NICOSIA — The European Union has asked Turkish Cypriot authorities in the breakaway north of ethnically divided Cyprus to toughen up measures aimed at reducing the rising number of migrants seeking asylum in the island nation’s internationally recognized south.

An EU official said Friday that the bloc “explained its concerns” about the issue and that Turkish Cypriot authorities “must do what’s necessary” to curb migrant arrivals. The official spoke to The Associated Press on condition anonymity because he’s not allowed to speak about the issue publicly.

Cyprus was split along ethnic lines in 1974 when Turkey invaded following a coup aimed at union with Greece. Only Turkey recognizes a Turkish Cypriot declaration of independence. Cypriot government authorities say the overwhelming majority of migrant arrivals occurs via Turkey and the Turkish Cypriot north through a loosely regulated student visa system.
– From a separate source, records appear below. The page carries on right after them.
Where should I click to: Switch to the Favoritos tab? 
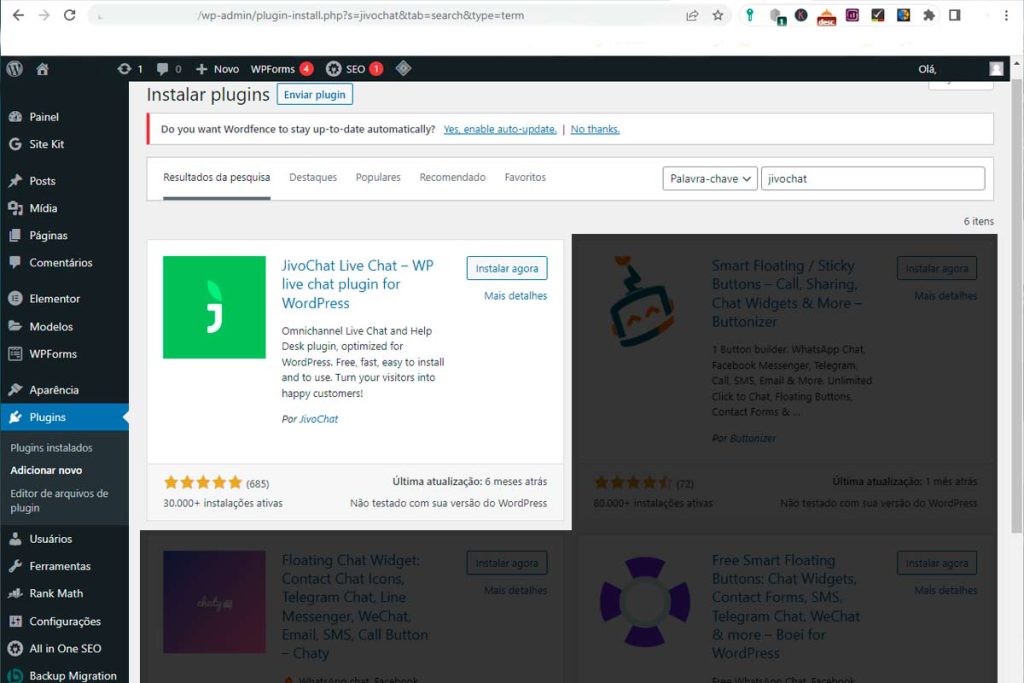(x=525, y=177)
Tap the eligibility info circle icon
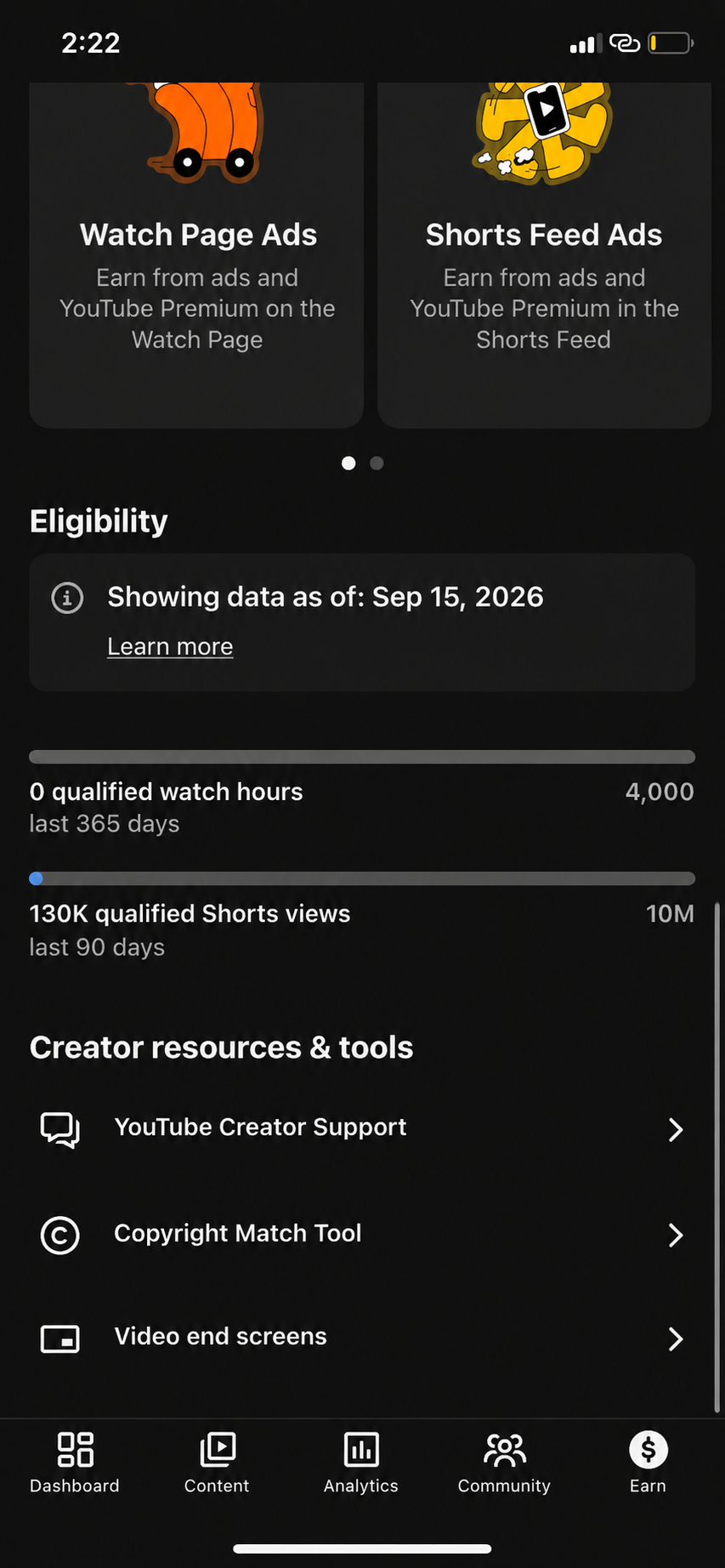This screenshot has height=1568, width=725. coord(67,598)
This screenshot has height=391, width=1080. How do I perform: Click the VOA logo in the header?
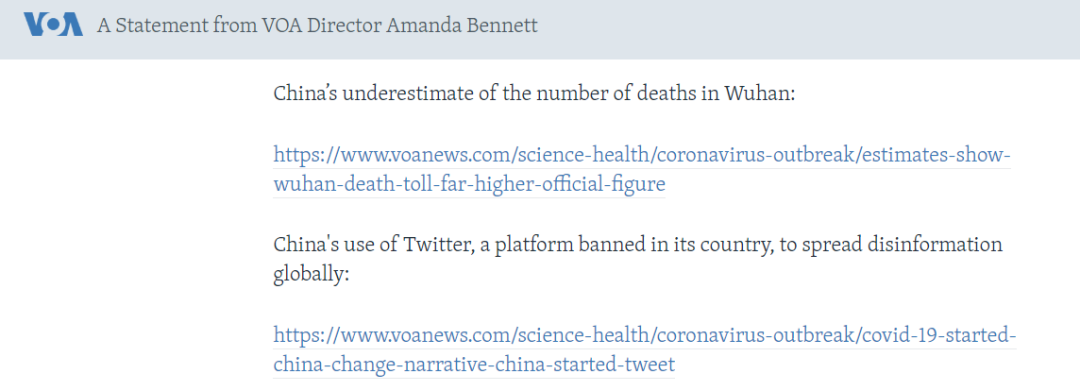pyautogui.click(x=53, y=25)
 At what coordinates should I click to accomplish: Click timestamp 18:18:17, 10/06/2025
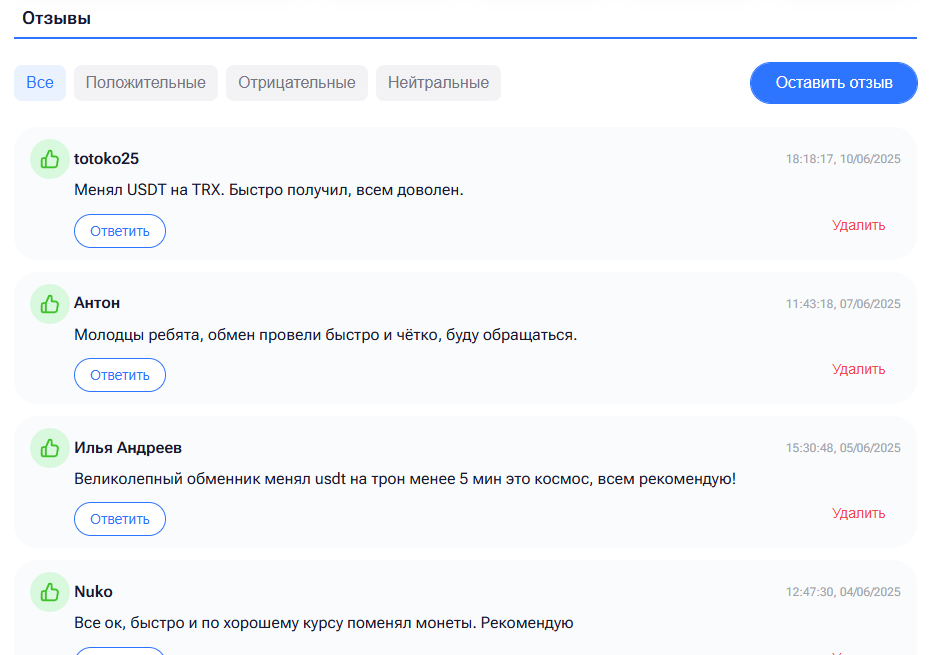(x=843, y=159)
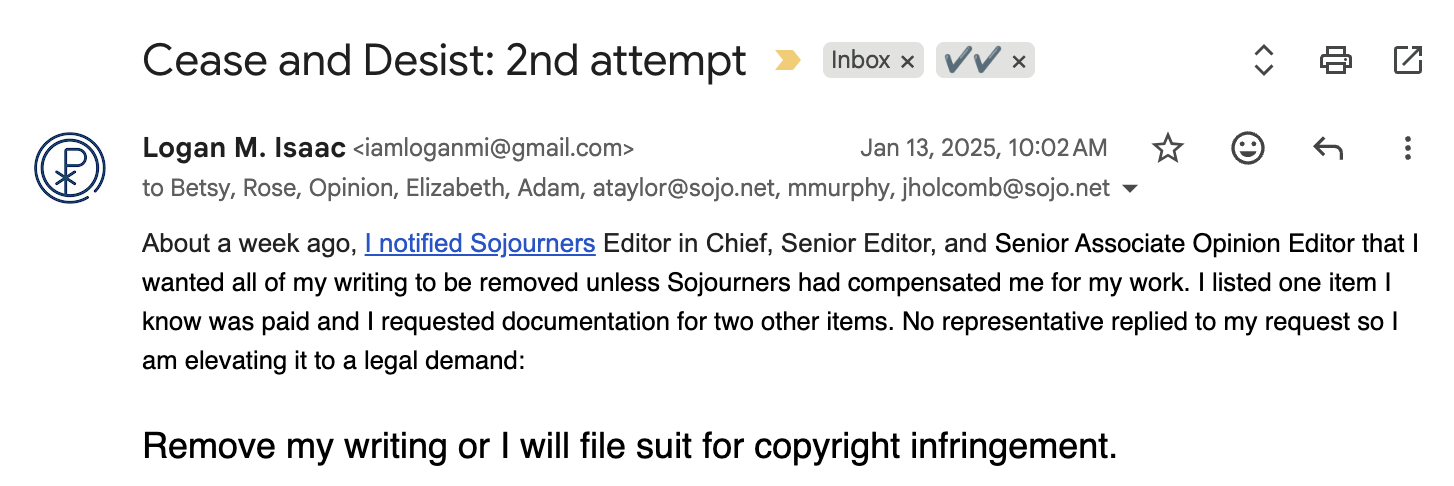Image resolution: width=1454 pixels, height=486 pixels.
Task: Click the Inbox label chip
Action: (x=860, y=61)
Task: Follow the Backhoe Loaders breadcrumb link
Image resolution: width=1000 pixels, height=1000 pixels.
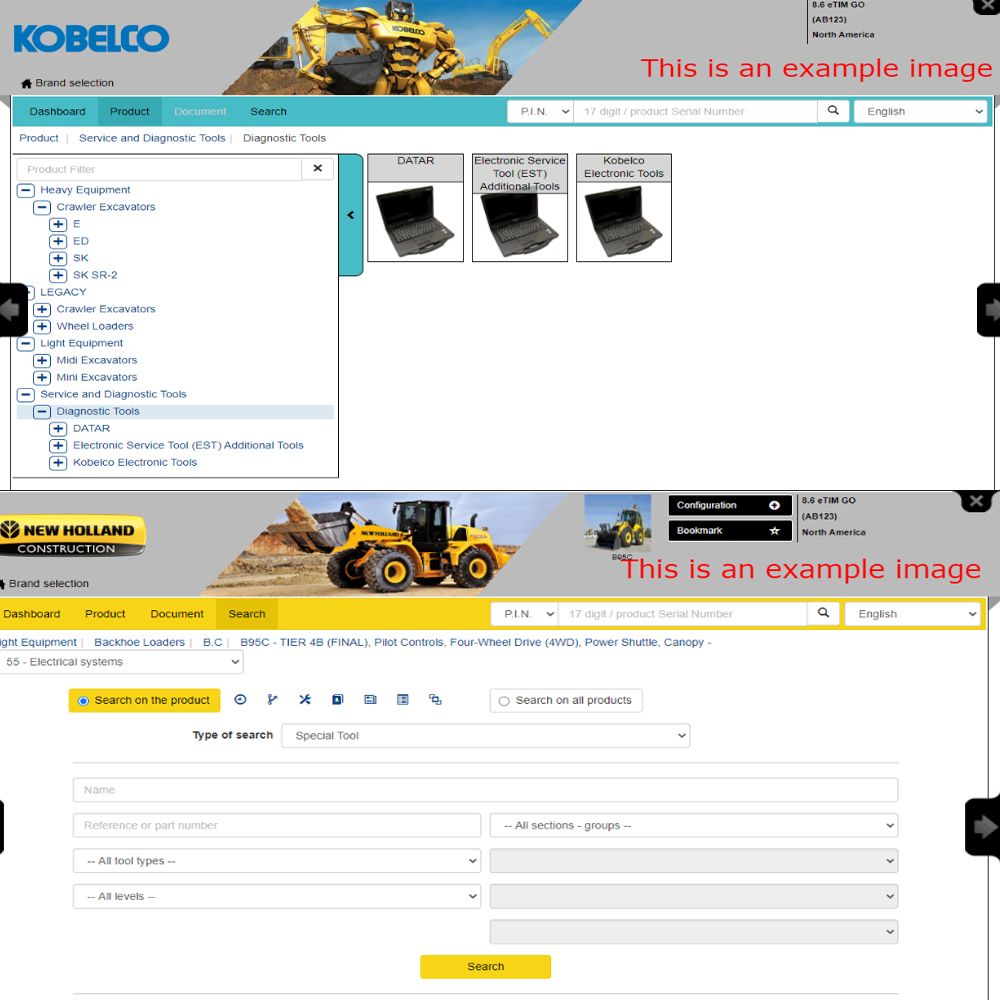Action: coord(139,642)
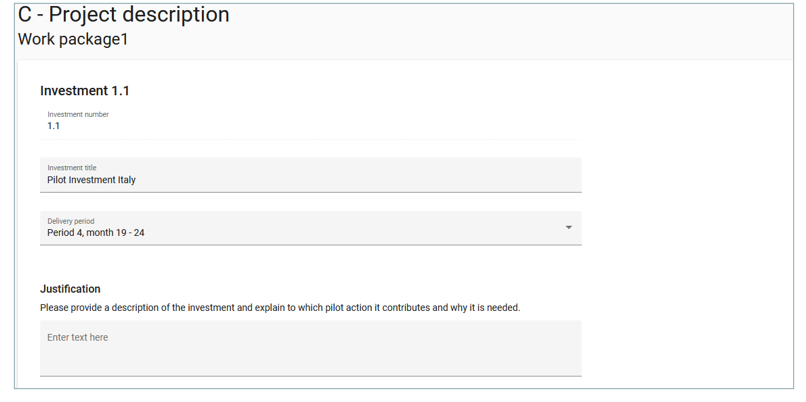The image size is (806, 402).
Task: Select the 'Period 4, month 19 - 24' value
Action: pos(96,234)
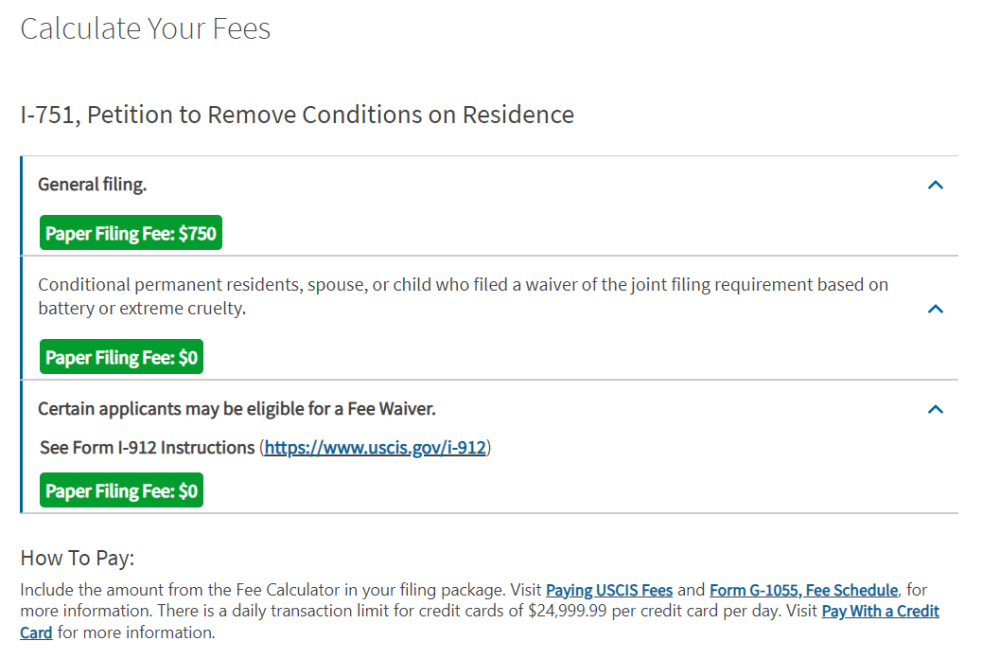Click the See Form I-912 Instructions text
Screen dimensions: 1000x659
[147, 448]
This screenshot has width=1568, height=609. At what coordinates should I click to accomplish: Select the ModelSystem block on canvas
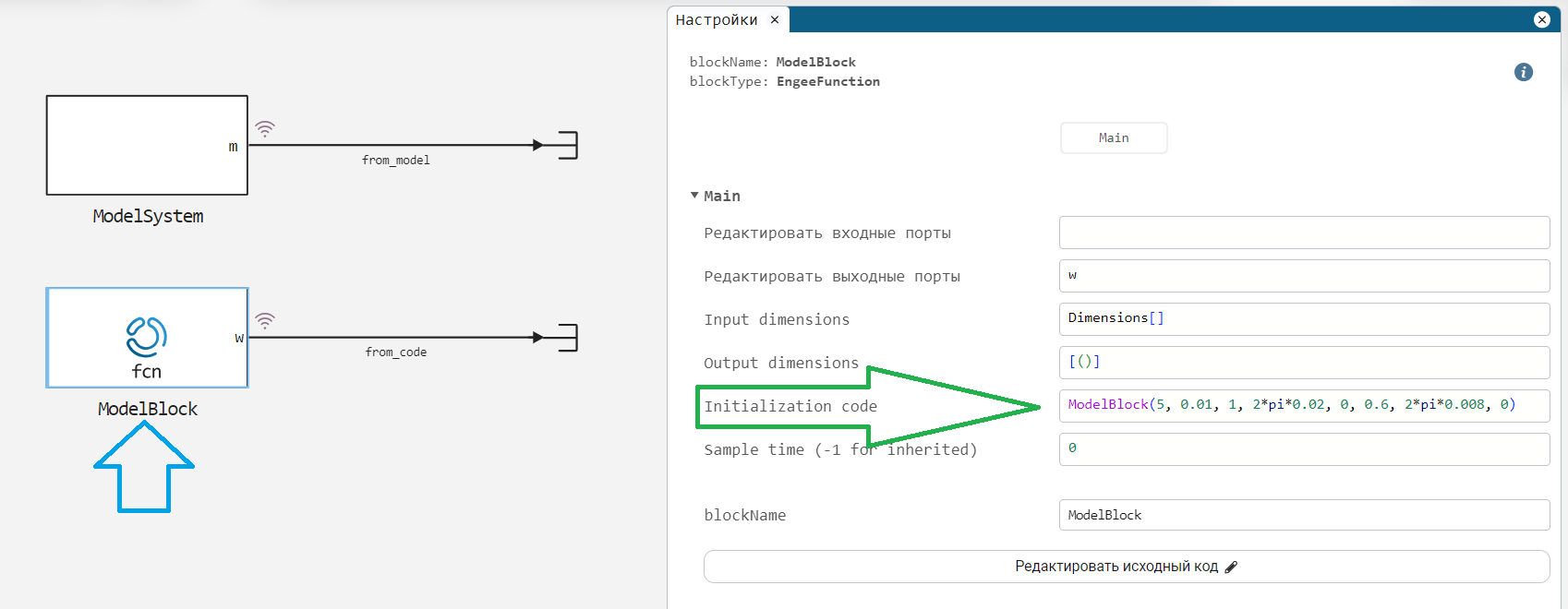click(x=147, y=145)
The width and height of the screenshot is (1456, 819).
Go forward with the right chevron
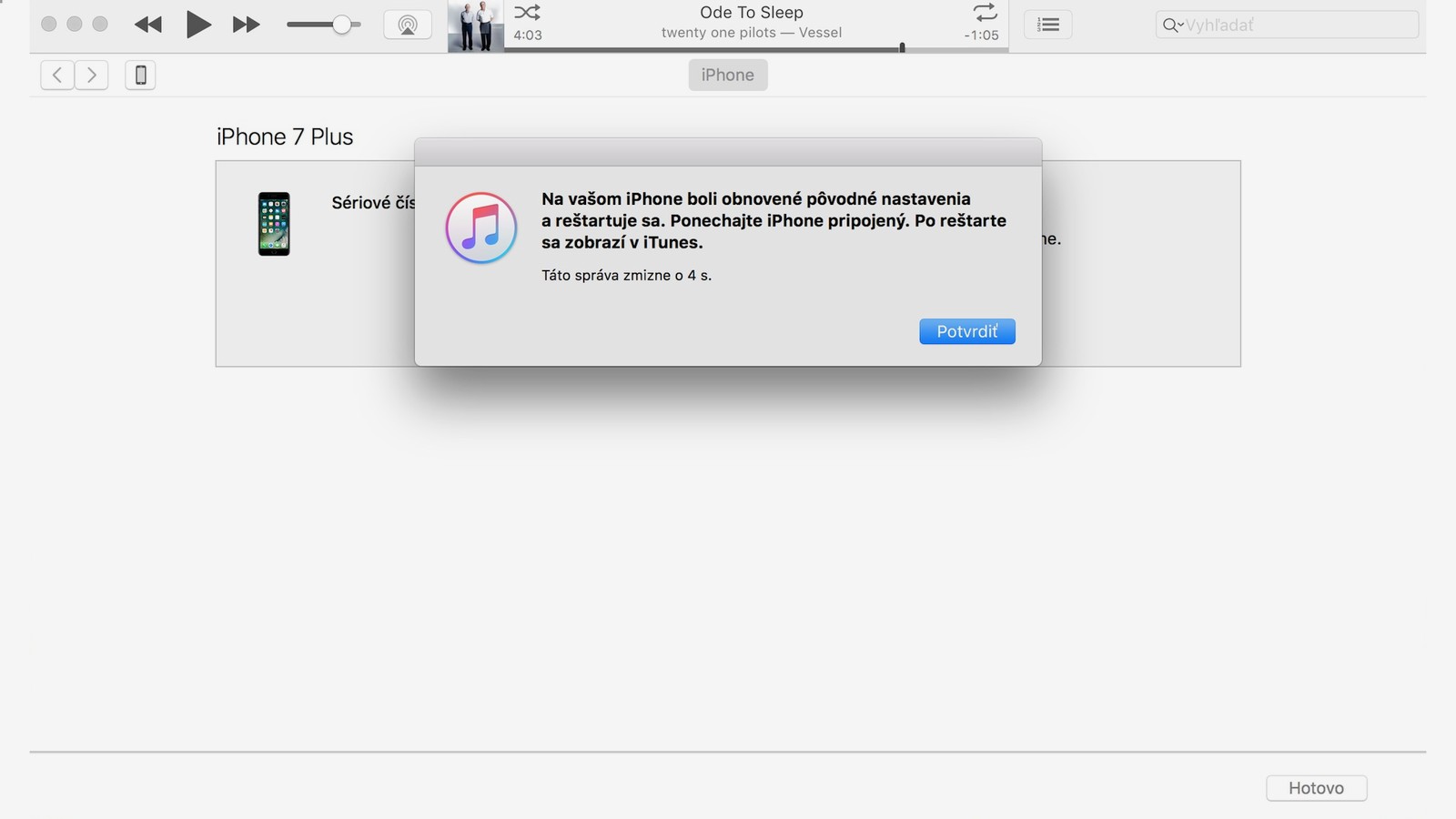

The Cypriot Interior Ministry on Friday again accused Turkey of “systematically instrumentalizing economic migrants from sub-Saharan Africa.”

The EU wants Turkish Cypriot authorities to tighten up vetting procedures for issuing such visas to prevent applicants from using them to reach northern Cyprus, cross a porous U.N.-controlled buffer zone and then seek asylum in the Greek Cypriot south. Although Turkish Cypriots receive EU funding, only the south enjoys full membership benefits.

The EU is also helping Cypriot authorities bolster monitoring and surveillance of the buffer zone to deter crossings in a way that is compatible with EU law, since the 180-kilometer (120-mile) long area isn’t a formal border.

Cyprus’ interior ministry says the number of asylum-seekers in the first half of this year amounted to 12,000 – equal to the number for all of last year. It says asylum-seekers make up an EU high of 5% of Cyprus’ 915,000 people in the south.

Meanwhile, Turkish Cypriot leader Ersin Tatar said Friday that he has proposed setting up a joint, U.N.-facilitated committee of officials from either side tasked with finding ways of curbing irregular migration as well as “strengthening security and surveillance along the buffer zone and increasing patrolling by the coast guards.”

Tatar has insisted that the only way to move forward on a peace deal in Cyprus is for Turkish Cypriots to attain equal sovereign status with the Cypriot government and agree on a two-state accord.

The EU and the U.N. Security Council say that goes against the agreed-upon settlement framework of reunifying the island as a federation composed of Greek and Turkish Cypriot zones. Greek Cypriots reject any deal that would formalize the island’s partition.